Indeed, so much was recently accomplished on behalf of Minnesota’s young children that it’s difficult to know where to start describing the specific achievements. (For a great overview, check out this legislative summary from the PN-3 Coalition).
Perhaps the legislative achievement that has generated the most attention is the creation of a paid leave program, making Minnesota the first state in the Midwest to enact such a law. Starting in January 2026, nearly all employees in the state will be eligible to receive up to 12 weeks of paid medical leave as well as 12 weeks of paid family leave, with benefits capped at 100 percent of the state’s average weekly wage. This will allow workers with important caregiving or health needs, such as bonding with a new child, to take necessary time away from work without taking a major financial hit, a major win for families and young children.
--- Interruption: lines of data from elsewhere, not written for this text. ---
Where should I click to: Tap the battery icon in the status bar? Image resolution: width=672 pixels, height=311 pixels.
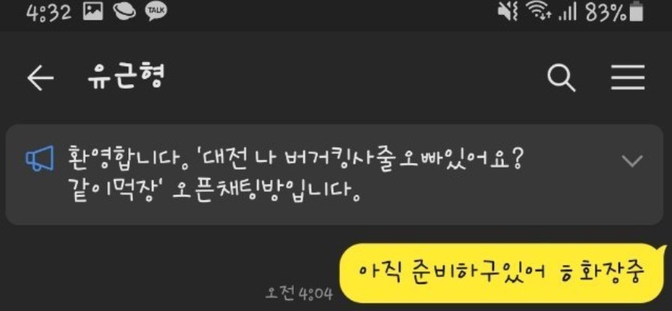[637, 13]
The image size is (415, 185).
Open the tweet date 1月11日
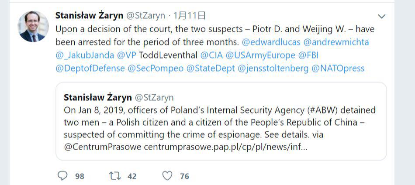(190, 16)
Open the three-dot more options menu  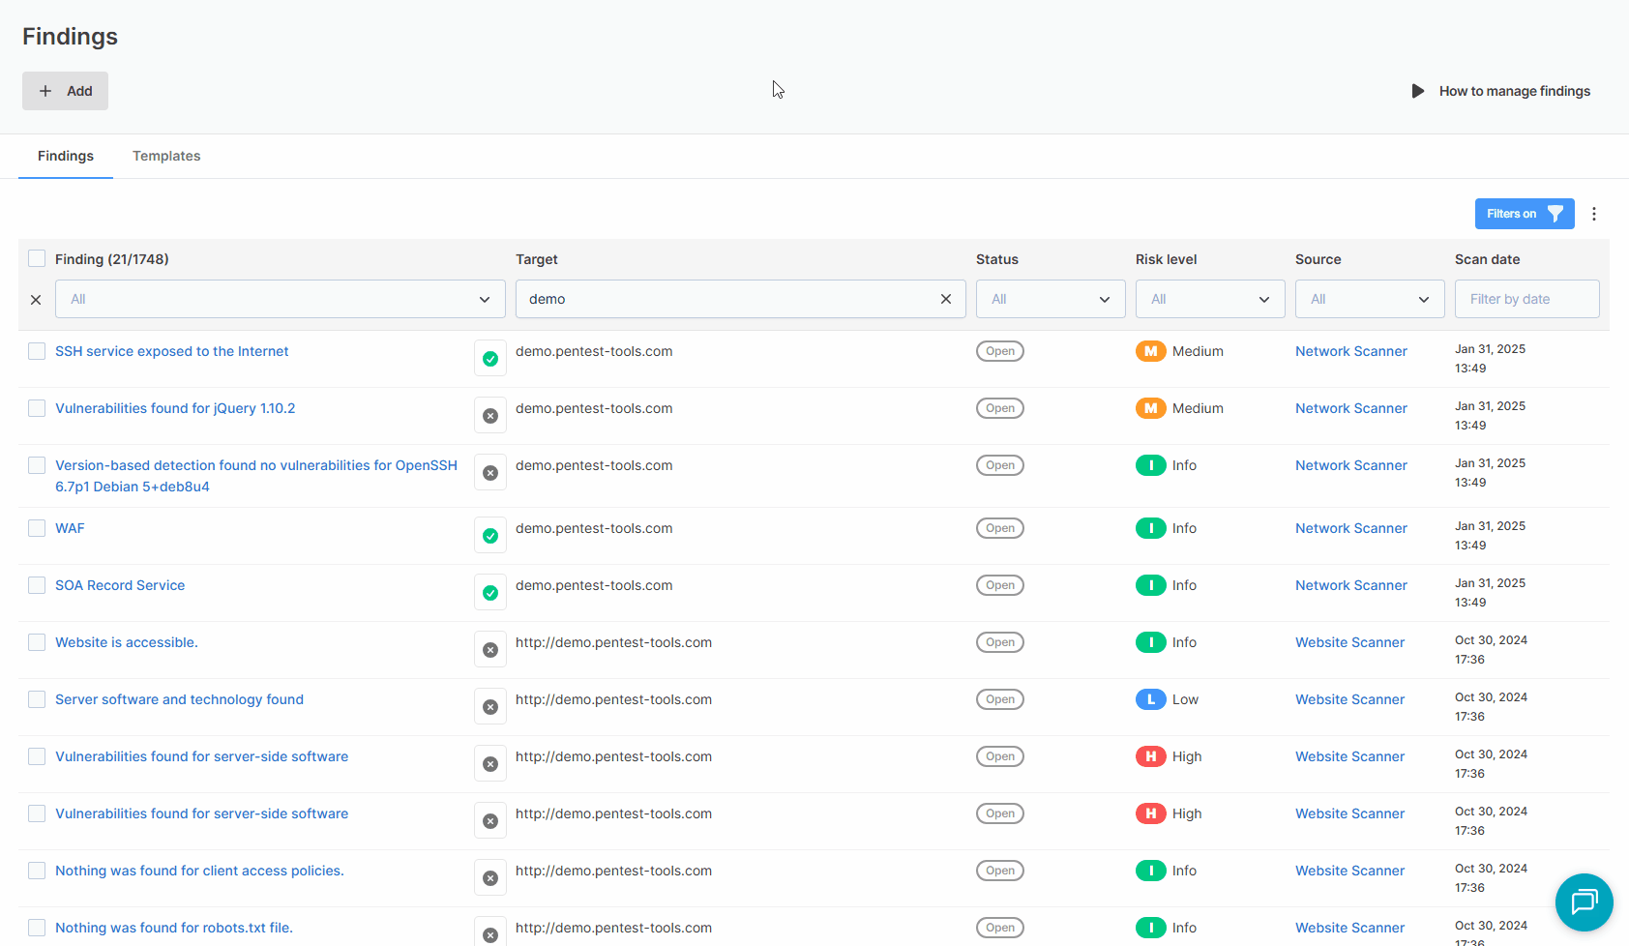1594,214
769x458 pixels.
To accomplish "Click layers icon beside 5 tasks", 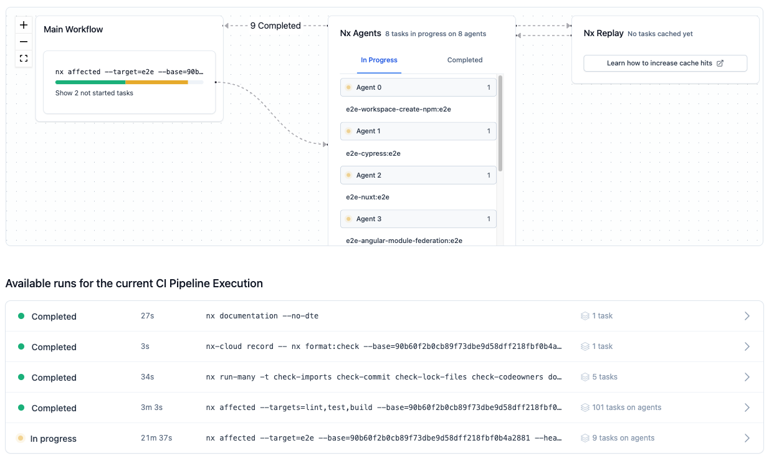I will click(585, 377).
Minnesota now joins 11 other states that have enacted paid family and medical leave.
Lawmakers also took an important step towards reducing the persistent fragmentation that often exists in early care and education programs. Currently, early education funding and programming in the state is governed by two agencies: the Minnesota Department of Human Services and the Department of Education. Starting in July 2024, a new Department of Children, Youth and Families will go into effect in an effort to consolidate programs related to early learning and other programming related to child care, food assistance, youth opportunity, and child protection.
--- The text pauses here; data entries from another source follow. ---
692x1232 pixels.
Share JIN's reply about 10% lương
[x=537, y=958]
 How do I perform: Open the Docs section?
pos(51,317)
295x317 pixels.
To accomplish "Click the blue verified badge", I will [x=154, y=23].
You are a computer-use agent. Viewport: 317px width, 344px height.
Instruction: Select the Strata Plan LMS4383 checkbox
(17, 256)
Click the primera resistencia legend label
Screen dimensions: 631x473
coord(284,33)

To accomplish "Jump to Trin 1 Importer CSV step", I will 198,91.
According to Representative Dave Pinto, “Programs that serve children and families are currently fragmented across multiple agencies; consolidating them with a strategic focus will help kids, families, and communities to thrive.” In making this consolidation, Minnesota is joining other states, such as Colorado and New Mexico, that have recently made similar changes in an effort to better align and coordinate their efforts on behalf of young children.
Lawmakers also heavily invested in existing programs to serve more children. For example, the state is putting more than $300 million in new spending toward early childhood initiatives, including an additional $252 million over two years for early learning scholarships. The state’s early learning scholarships help pay for child care and early education for families with low incomes by providing parents with an annual scholarship worth up to $8,500 to use at the child care or early education program of the parent’s choosing. The state is also investing $5 million over two years to award grants for Grow Your Own early childhood educator programs that recruit and prepare community members to enter the teaching profession.
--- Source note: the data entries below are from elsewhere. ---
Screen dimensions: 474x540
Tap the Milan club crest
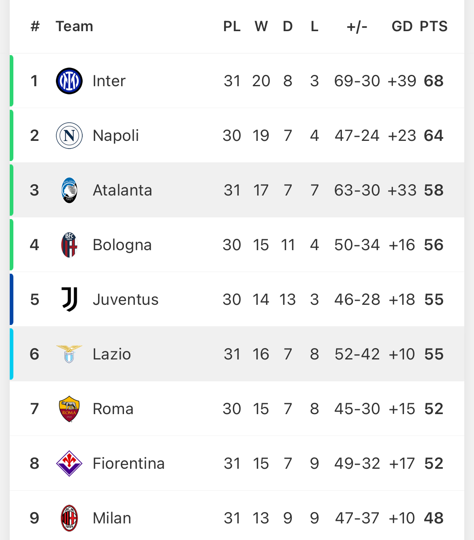(69, 518)
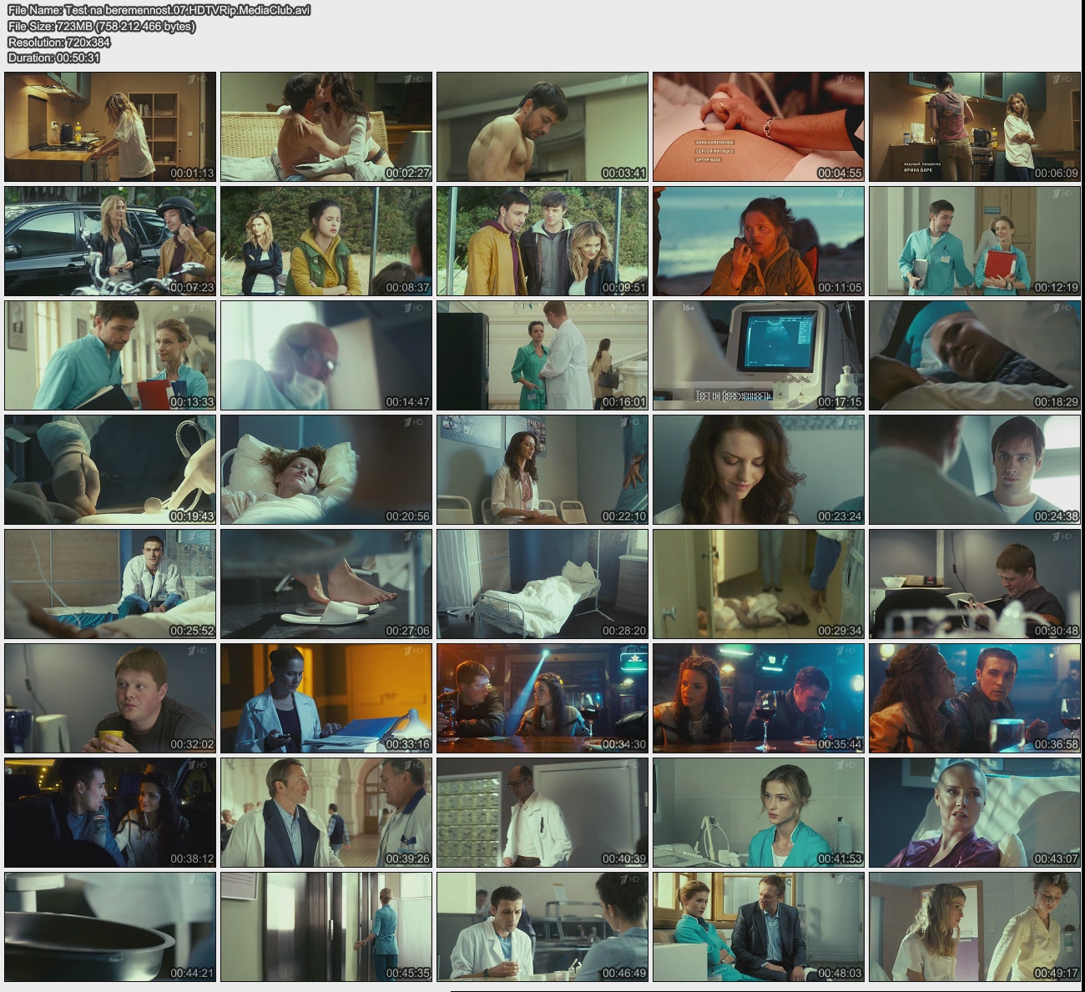Click the File Size 723MB text
This screenshot has height=992, width=1085.
(101, 27)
Other highlights of the session include passage of a child tax credit worth up to $1,750 per child for families with lower incomes that is expected to cut child poverty in the state by one-third. The temporary 2021 expansion of the federal Child Tax Credit has been widely hailed as leading to a historic reduction in child poverty across the country. Also, lawmakers took steps to raise the reimbursement rate for providers participating in the state’s Child Care Assistance Program to the 75th percentile of the most recent rate survey. This change means the state will no longer have some of the lowest provider reimbursement rates in the country and should enable providers to offer higher quality care and education.
Overall, this session resulted in about $750 million in new funds for child care and early learning programs throughout the state. Much of this new funding was made possible by the fact that Minnesota is currently sitting on a record budget surplus of over $17 billion, along with decades of activism by early childhood advocates throughout the state, such as Jost, who came together to fight for common goals.
According to Jost, next steps for state advocates include getting the word out to families impacted by the changes. “If people aren't aware of what's available, that's also a problem. So as advocates we have a lot of work to do as far as building awareness of this.” Advocates will also work to ensure that funding continues for these programs as they continue to grow.
Jost’s advice for other state advocates pushing for similar changes in their states is straightforward, but important: “Don't give up. It just takes a lot of time, a lot of years. It's our responsibility to make sure as advocates that we are continuing to fight for what's right for children.”